Mac wingate 7, p.3
Mac Wingate 7, page 3
Manganaro dropped the kit bag on one of the long wooden benches and turned to a locker. He took out a tunic and held it up against Wingate’s chest with a quick cry of, “So here you go, then, Mac!”
“They gave me a tunic,” said Wingate.
“Hey, Mac,” said Manganaro, already beginning to help Wingate out of his army battle dress, “you wanna take a look at what they gave you? You’ll look like a new recruit in that crap. But this—he held up the tunic from the locker with pride, “this has seen some service. I mean, this isn’t just the junk they send from Washington. This tunic can stay airborne all by itself!”
Wingate didn’t protest. He was still in mild shock from the explosion and he was still troubled by what Erikson had told him. He would have liked to help the poor bastard, but there was nothing he could do.
“There you go!” Manganaro said, putting the finishing touches to Wingate’s appearance. “You’d fool Hermann Goering in that—the goddamn son of a bitch!”
“Thanks,” said Wingate.
“You mind being a navigator and dropping a rank to lieutenant?” asked Manganaro, tapping the insignia on the tunic.
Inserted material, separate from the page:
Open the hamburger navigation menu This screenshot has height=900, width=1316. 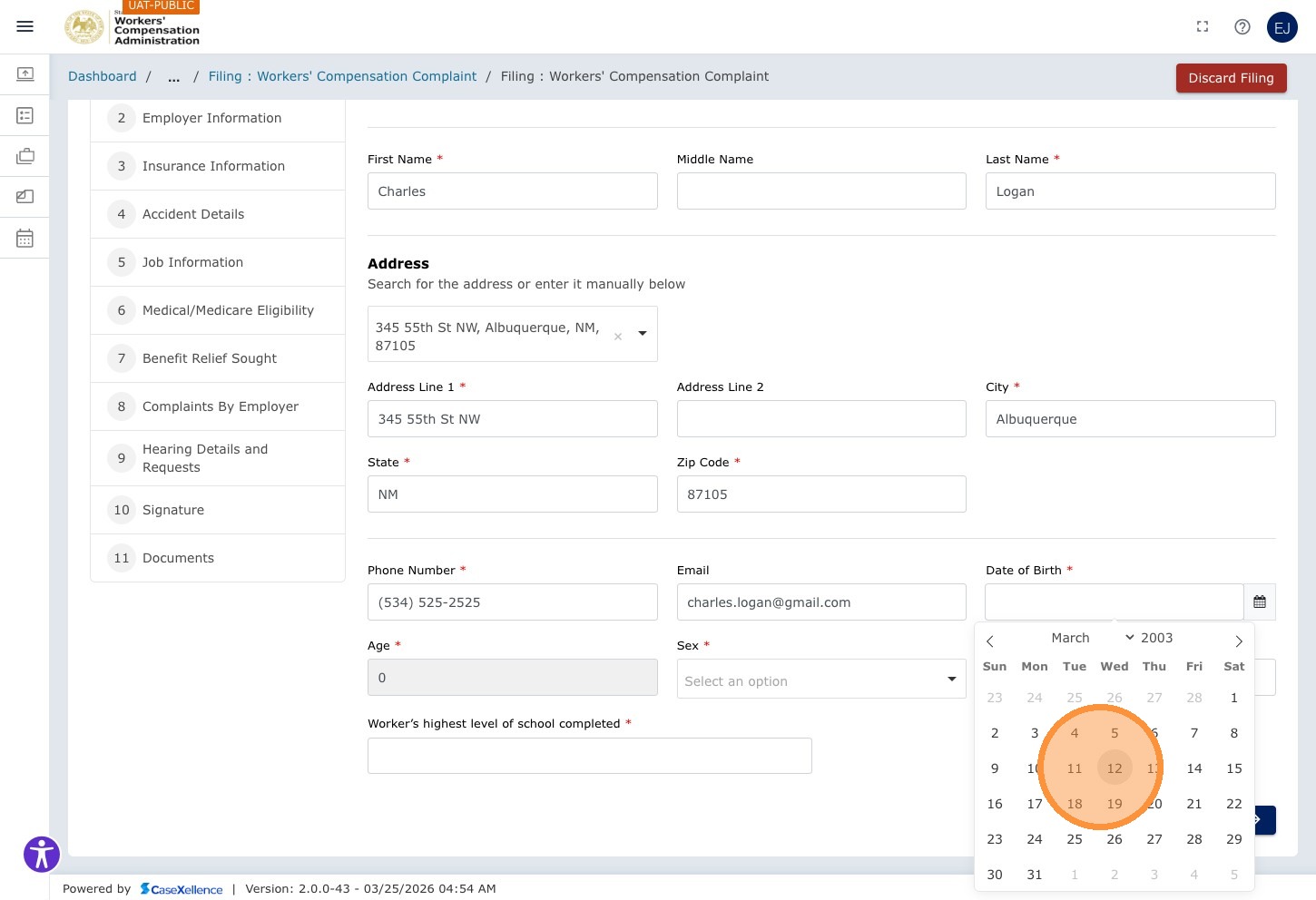tap(25, 26)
“I’m—er—I’m proud, Brad,” said Wingate, a touch of tired amusement in his voice.
“So you should be!” Manganaro burst out, enthusiastically. Then after a moment he asked, “How’s the head?”
Wingate looked at him. He was a nice guy, the salt of the earth—or the air. It was on guys like this that the whole air offensive depended. If Manganaro was anything to go by, they were going to win the war in the end—despite Washington and Whitehall. He said, “It’s OK. No pain.”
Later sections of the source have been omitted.